## Aim of the exercise
Convert the stretch of the material from the line containing "You are a GUI" through the line containing "(1456, 622)", both ends included, into a numbered list. Omit blank lines and leave the pictures out.
───── Exercise inputs
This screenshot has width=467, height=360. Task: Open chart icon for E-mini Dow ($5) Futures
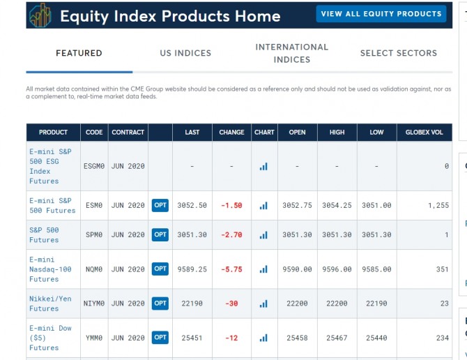[263, 338]
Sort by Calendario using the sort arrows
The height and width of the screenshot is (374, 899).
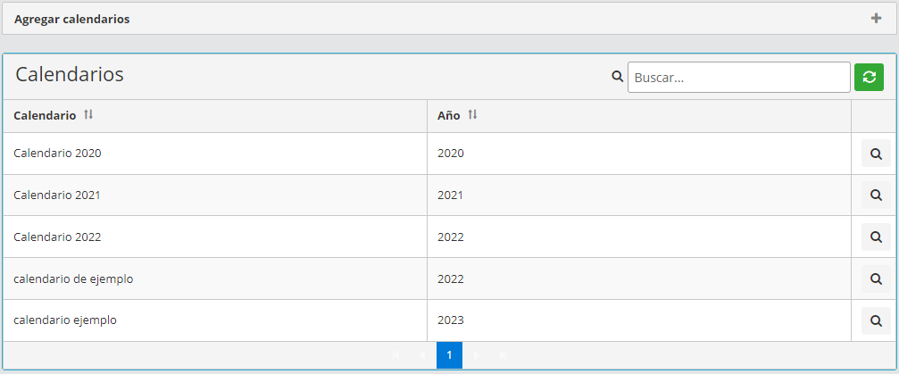point(88,115)
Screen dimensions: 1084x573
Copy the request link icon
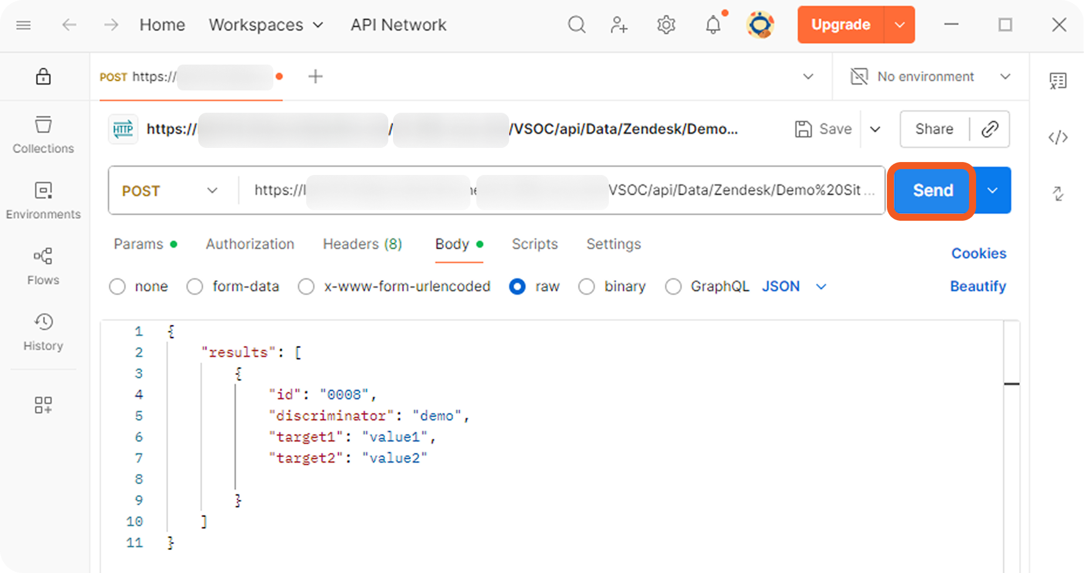[990, 129]
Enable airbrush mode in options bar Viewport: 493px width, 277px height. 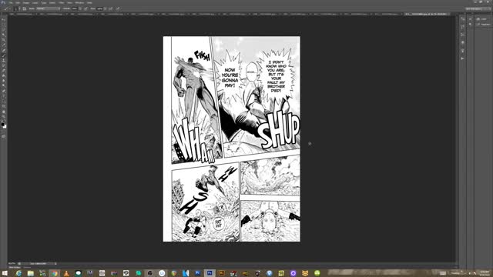tap(111, 8)
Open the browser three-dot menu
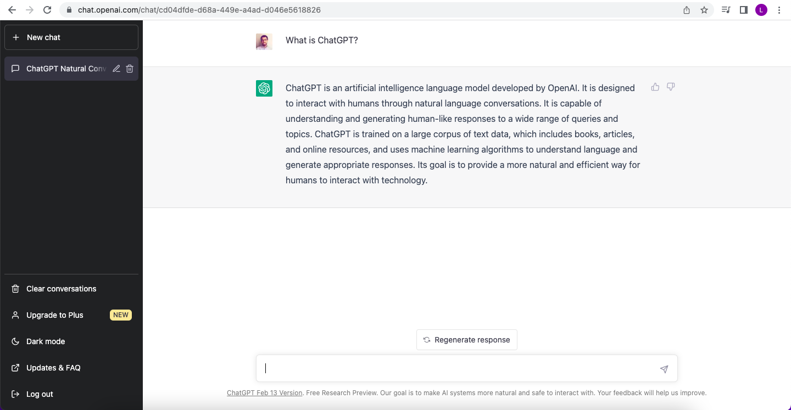This screenshot has width=791, height=410. [x=779, y=9]
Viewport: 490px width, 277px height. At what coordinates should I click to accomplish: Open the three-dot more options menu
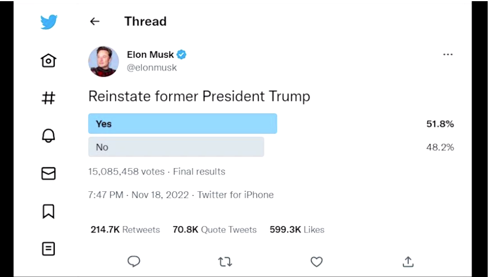tap(447, 54)
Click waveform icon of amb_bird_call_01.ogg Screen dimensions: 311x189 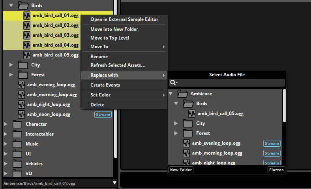pos(27,15)
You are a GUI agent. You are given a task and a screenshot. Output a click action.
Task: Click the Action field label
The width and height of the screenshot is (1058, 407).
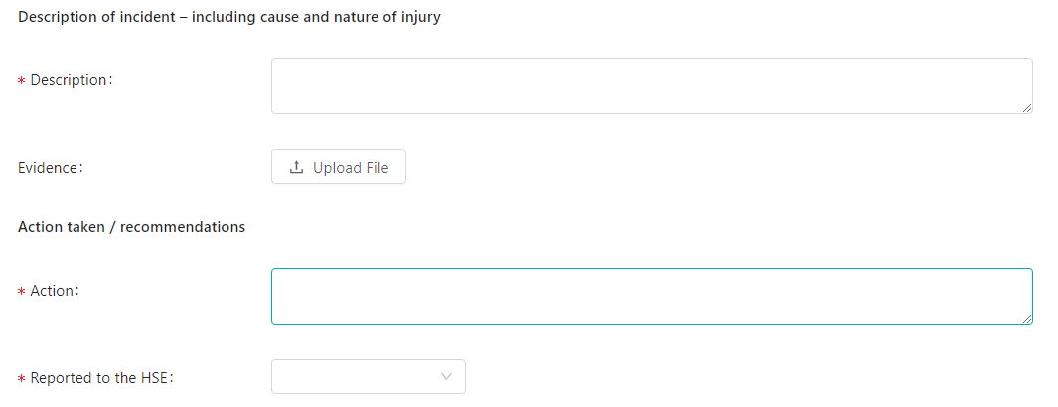tap(56, 291)
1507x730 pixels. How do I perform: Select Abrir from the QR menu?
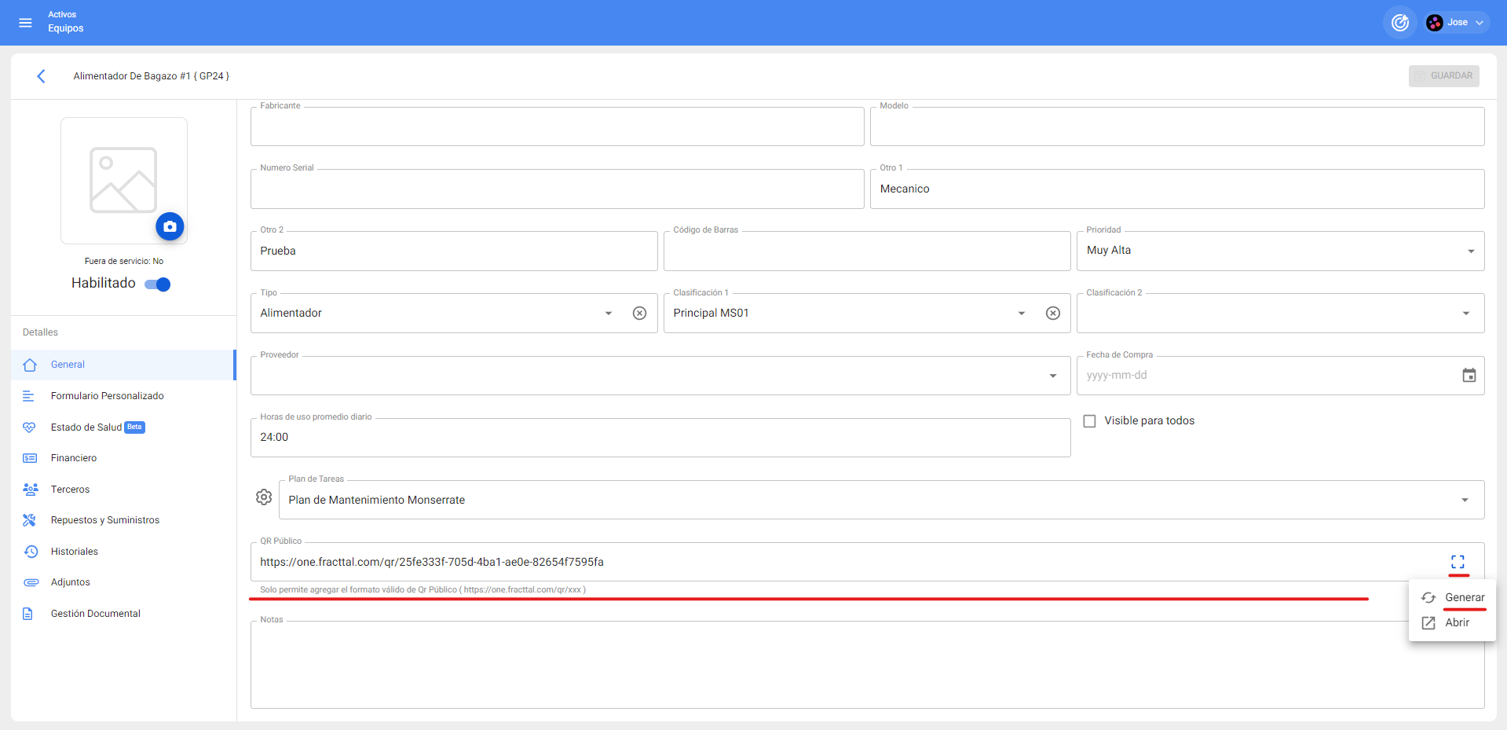(1456, 622)
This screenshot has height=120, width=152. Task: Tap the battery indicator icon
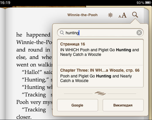pyautogui.click(x=148, y=3)
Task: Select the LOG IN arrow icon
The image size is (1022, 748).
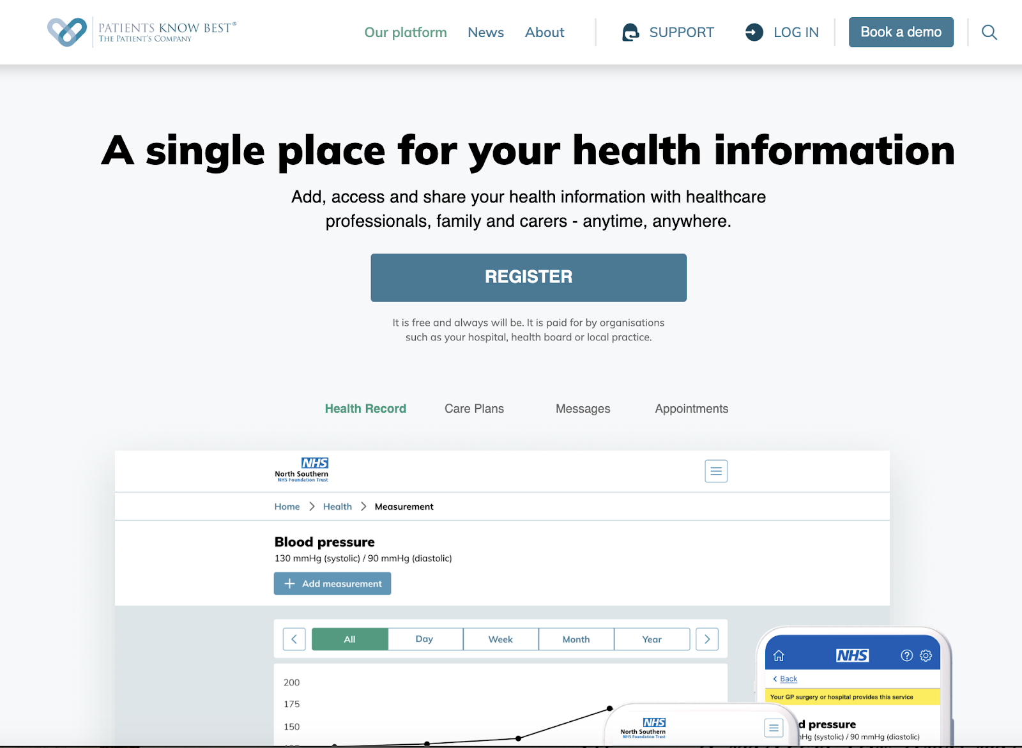Action: click(x=754, y=32)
──────────
## Response to this exercise
1. You are a GUI agent. You are given a task and a screenshot. Output a click action.
2. Task: Click the Action field label
3. The width and height of the screenshot is (1058, 407).
4. tap(56, 291)
5. 1507x730 pixels. How do I perform: Select Abrir from the QR menu?
6. (1456, 622)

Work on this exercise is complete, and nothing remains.